Re: Combining Class of Thai Nonspacing_Marks

From: Richard Wordingham <richard.wordingham_at_ntlworld.com>
Date: Wed, 5 Apr 2017 05:37:08 +0100

On Wed, 5 Apr 2017 10:45:43 +0700
"Gerriet M. Denkmann" <gerrietm_at_icloud.com> wrote:

> > On 4 Apr 2017, at 23:51,Richard Wordingham
> > <richard.wordingham_at_ntlworld.com> wrote:

> > The order of MAITAIKHU and tone mark is significant - it should
> > affect rendering.

> Most fonts disagree (exception: Tahoma and Microsoft Sans Serif). Are
> there minority languages where the order has really a semantic
> meaning?

I think not.

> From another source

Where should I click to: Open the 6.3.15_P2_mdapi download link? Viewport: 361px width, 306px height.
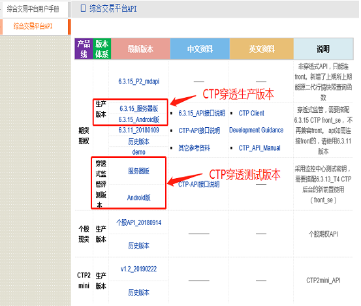(139, 82)
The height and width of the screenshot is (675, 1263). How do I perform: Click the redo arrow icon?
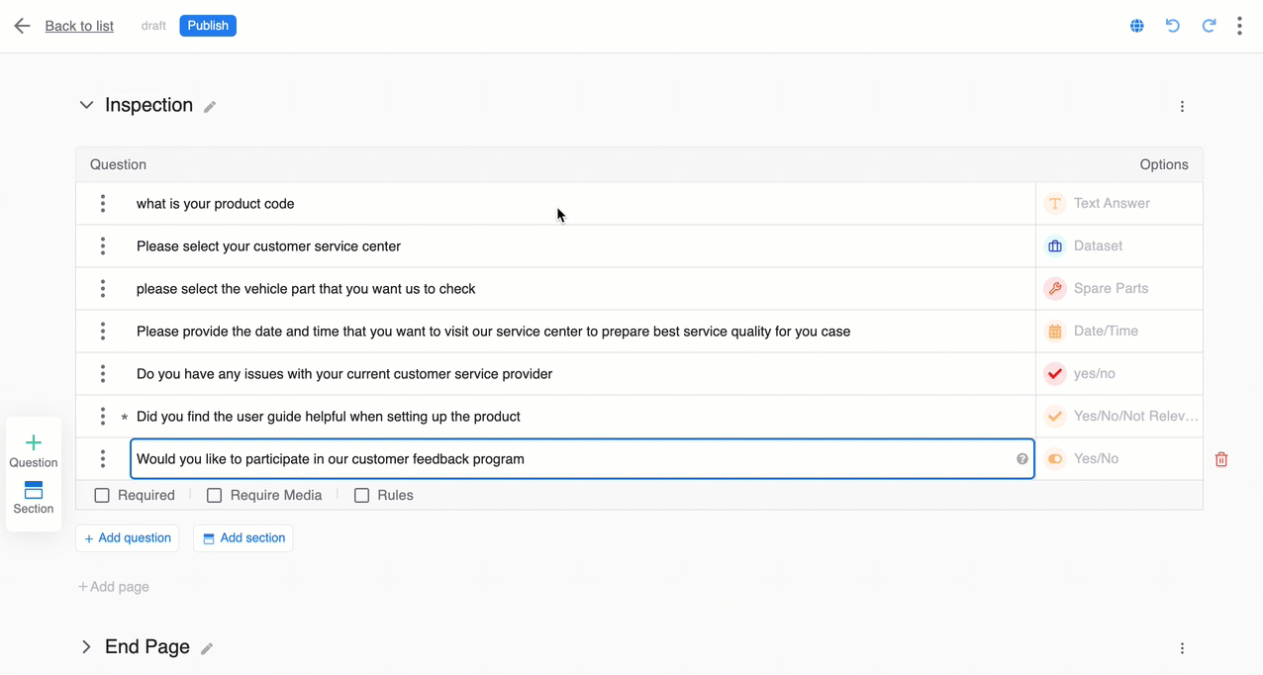(1209, 26)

Most fonts are incompetent at displaying typing errors.

> Could one create a list of all possible combinations of non-spacing
> marks for Thai, minority languages and languages written using Thai
> characters (e.g. Pali, Sanskrit, Khmer, Burmese, etc.)? Including
> cases, where the order of these marks has a semantical meaning.

> The next step would then to agree on rules of normalisation.

Most of the 'normalisation' is straight forward.

1) Repeatedly swap mark above and following mark below.
2) Apply Unicode normalisation.

Then
3) Use a font that uses mark-to-mark positioning on all combinations of
vowels above and all combinations of vowel below.

NIKHAHIT followed by SARA AA needs special handling. I am not sure
how well the general case will work - particularly with fonts that do
their own reordering.

You also need to decide whether to fold <SARA I, NIKHAHIT> and <SARA
UE>. I've started to see fonts make an artificial distinction.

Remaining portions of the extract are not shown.